List of tasks:
**a.** Reproduce the IDOR benchmark summary below from "3. Semgrep’s internal" up to and including "or guided navigation.".
**b.** Extend the summary of the IDOR detection benchmark below, starting right after its last point.

Document section:
________________

Shortened from: https://semgrep.dev/blog/2026/we-have-mythos-at-home-glm-52-beats-claude-in-our-cyber-benchmarks/

  1. A benchmark comparing open-source models against frontier coding agents for IDOR (Insecure Direct Object Reference) vulnerability detection revealed surprising results.
  2. GLM 5.2, an open-weight model from Zhipu AI, achieved a 39% F1 score on IDOR detection, outperforming Claude Code (32%) and costing significantly less ($0.17 per vulnerability found).
  3. Semgrep’s internal multimodal pipeline, which includes a purpose-built harness for static analysis, still led the rankings with 53-61% F1, demonstrating the significant impact of the surrounding harness on performance.
  4. The experiment aimed to determine the contribution of the model versus the harness to vulnerability detection, with open-weight models running in a simpler harness without endpoint discovery or guided navigation.
  5. GLM 5.2 is an open-weight, genuinely competitive, and cost-effective Mixture-of-Experts (MoE) model, making it particularly interesting for security teams due to its ability to run on private hardware and strong coding benchmarks.

________________

Information:
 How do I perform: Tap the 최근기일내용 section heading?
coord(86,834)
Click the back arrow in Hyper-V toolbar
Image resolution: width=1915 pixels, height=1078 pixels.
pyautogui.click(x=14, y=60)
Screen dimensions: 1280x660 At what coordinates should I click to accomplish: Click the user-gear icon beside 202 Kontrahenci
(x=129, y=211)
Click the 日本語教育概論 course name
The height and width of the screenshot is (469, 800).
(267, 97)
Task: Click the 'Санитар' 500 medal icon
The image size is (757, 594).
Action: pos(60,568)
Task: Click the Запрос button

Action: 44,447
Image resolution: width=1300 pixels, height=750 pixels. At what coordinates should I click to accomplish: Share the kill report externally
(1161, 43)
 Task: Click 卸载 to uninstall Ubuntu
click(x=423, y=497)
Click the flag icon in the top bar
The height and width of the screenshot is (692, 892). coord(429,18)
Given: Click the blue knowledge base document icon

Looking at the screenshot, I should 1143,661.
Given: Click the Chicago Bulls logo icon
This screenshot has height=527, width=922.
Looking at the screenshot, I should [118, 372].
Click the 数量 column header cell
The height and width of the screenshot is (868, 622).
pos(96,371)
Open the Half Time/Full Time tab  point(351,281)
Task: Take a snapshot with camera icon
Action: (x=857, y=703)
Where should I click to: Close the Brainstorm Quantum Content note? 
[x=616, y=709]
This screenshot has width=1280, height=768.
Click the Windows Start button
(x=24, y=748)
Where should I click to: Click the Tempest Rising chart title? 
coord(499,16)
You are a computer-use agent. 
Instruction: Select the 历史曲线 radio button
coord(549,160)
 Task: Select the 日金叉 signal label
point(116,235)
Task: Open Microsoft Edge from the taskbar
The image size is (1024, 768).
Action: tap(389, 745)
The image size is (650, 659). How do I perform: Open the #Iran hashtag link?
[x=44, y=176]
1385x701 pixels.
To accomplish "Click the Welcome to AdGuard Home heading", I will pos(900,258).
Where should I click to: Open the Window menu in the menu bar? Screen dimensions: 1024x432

________________

Answers by item:
**a.**
3. Semgrep’s internal multimodal pipeline, which includes a purpose-built harness for static analysis, still led the rankings with 53-61% F1, demonstrating the significant impact of the surrounding harness on performance.
  4. The experiment aimed to determine the contribution of the model versus the harness to vulnerability detection, with open-weight models running in a simpler harness without endpoint discovery or guided navigation.

**b.**
  6. The IDOR vulnerability is difficult to detect for both static analysis and LLMs because it involves a missing authorization check rather than a dangerous function.
  7. While GLM 5.2 was a standout, other open-weight models like MiniMax M3 (23%) and Kimi K2.7 Code (22%) lagged behind, indicating that “open weights have caught up” is not a universal truth.
  8. Key takeaways suggest that while the harness remains crucial for performance, GLM 5.2’s surprising success highlights the potential of open-weight models, especially in terms of cost-effectiveness and flexibility for security teams.
  9. The authors caution that these findings are based on one specific task and dataset, and further research is needed to determine GLM 5.2’s broader applicability in other vulnerability detection scenarios.